Democratic US presidential candidate Bernie Sanders speaks during a campaign rally in Cloverdale, California, US June 3, 2016. [Photo/Agencies] |
WASHINGTON - As US mainstream media were about to call the race for Democratic presidential candidate Hillary Clinton on next Tuesday, Bernie Sanders, Clinton's rival in the nomination race, said otherwise.
"The media is in error when they lump superdelegates with pledged delegates," said Sanders at a press conference on Saturday in Los Angeles, California. "Hillary Clinton will not have the requisite number of pledged delegates to win the Democratic nomination at the end of the nominating process on June 14."

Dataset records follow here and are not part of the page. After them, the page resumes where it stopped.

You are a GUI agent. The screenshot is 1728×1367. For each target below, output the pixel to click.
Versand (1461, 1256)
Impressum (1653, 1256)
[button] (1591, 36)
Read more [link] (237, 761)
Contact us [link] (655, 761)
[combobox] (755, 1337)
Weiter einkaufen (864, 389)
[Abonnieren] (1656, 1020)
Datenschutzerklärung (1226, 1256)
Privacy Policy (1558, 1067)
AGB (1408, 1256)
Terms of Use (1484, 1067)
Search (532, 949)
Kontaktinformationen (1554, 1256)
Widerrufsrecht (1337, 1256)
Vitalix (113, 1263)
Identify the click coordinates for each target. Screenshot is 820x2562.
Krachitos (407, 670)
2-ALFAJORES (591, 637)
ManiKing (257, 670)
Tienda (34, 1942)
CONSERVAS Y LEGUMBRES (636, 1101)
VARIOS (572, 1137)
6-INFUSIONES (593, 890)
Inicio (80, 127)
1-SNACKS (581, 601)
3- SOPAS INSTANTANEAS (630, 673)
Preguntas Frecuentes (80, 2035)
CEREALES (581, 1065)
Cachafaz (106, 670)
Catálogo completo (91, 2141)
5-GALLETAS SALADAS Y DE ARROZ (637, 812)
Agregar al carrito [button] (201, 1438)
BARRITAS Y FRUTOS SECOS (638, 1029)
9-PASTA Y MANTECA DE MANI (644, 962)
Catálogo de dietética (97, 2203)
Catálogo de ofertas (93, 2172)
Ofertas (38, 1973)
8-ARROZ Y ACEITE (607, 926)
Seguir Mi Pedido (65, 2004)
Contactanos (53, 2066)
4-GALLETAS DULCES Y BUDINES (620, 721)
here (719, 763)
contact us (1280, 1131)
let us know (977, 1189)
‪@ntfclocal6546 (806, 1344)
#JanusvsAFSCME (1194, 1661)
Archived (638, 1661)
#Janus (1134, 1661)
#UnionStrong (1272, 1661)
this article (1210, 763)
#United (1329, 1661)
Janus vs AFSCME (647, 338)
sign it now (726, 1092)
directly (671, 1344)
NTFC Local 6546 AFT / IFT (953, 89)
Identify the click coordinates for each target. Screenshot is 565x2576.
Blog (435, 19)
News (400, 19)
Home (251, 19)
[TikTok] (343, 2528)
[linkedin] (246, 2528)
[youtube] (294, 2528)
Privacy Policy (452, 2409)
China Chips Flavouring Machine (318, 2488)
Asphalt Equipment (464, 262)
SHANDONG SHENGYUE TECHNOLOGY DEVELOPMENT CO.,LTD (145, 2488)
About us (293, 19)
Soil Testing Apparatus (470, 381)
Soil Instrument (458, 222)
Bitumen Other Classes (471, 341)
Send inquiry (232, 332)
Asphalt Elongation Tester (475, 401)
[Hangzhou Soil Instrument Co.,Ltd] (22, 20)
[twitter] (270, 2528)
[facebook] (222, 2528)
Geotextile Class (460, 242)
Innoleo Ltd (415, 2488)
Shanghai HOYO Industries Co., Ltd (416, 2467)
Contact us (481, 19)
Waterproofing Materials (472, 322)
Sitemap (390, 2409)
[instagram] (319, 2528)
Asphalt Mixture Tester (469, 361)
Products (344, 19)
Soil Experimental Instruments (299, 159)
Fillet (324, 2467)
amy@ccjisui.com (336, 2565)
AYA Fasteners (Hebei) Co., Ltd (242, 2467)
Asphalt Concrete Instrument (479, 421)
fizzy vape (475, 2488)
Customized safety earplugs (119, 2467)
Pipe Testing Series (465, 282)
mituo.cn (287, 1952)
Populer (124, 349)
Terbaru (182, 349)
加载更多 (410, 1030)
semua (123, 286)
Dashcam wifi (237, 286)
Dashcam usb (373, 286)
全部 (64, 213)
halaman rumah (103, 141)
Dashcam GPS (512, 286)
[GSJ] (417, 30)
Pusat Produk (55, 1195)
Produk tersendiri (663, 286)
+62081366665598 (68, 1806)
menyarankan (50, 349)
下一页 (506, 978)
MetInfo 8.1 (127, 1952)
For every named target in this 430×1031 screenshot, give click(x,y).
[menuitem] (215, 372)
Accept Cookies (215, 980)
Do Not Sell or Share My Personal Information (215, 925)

Vowing to continue his fight for nomination beyond the primary season, Sanders predicted that the Democratic National Convention "will be a contested convention."
As of Saturday, Clinton led Sanders in pledged delegates count with 1,769 to 1,501, according to the latest New York Times tally.
To win the party nomination, any candidate needs 2,383 delegates in total.
While Clinton was widely viewed as unlikely to expand her pledged delegates over the threshold of 2,383 next Tuesday, when six of the remaining seven Democratic nomination races will be held, US cable news, such as CNN, had already predicted that she would clinch the nomination soon with the help of unpledged delegates, or superdelegates.
In an earlier TV program broadcasted in late May, MSNBC host Chris Matthews also revealed that major US TV networks were planning to call the Democratic primary for Clinton on June 7, hours before the close of polls in California.
"I'm told by the experts on numbers around here are NBC and elsewhere that come June... that at 8 o'clock that night, Eastern time, the networks will be prepared, including this one, to announce that Hillary Clinton had now gotten over the top, that she will have won the nomination in number, it's done," said Matthews then to Sanders' campaign manager Jeff Weaver.